Dr. Nandi, what is the overall rate of coronavirus infection among U.S. children and how is the disease affecting them?

Well, the new report shows more than 440-thousand children have been infected with the coronavirus since the pandemic began. According to the CDC’s latest data, children make up more than 7-percent of all coronavirus cases in the United States. Although the infection rates among children are rising, the new report says it’s rare for them to become severely ill from the coronavirus.  However, the CDC is seeing an increase in the number of children hospitalized with the virus. About one in three of those children is admitted to the ICU.

Dr. Nandi, remind us again of the COVID-19 symptoms in children.

The symptoms are similar to those in adults.
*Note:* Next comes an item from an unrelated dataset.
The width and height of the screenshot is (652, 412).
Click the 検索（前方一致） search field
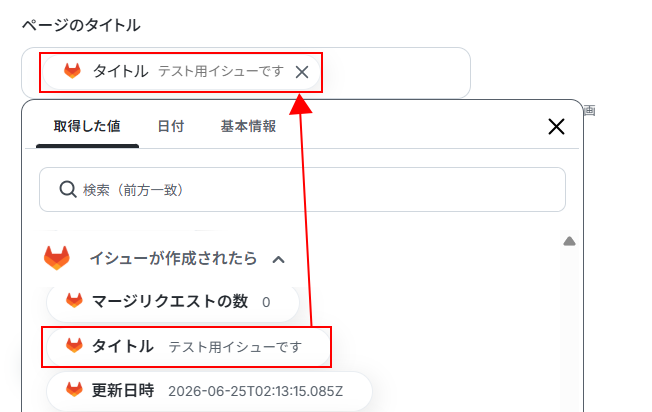[302, 190]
Parents should be on the lookout for mild, cold-like symptoms such as a fever, runny nose and coughing. Nausea and diarrhea have also been reported in children. Certain underlying medical conditions put children at higher risk, so check with your health professional if you are concerned about your child’s health. And again, let’s stay vigilant as the fall season arrives and school begins. Children should wear a mask, wash their hands often, practice social distancing, and stay home if they’re sick. All of this will help reduce the infection rates.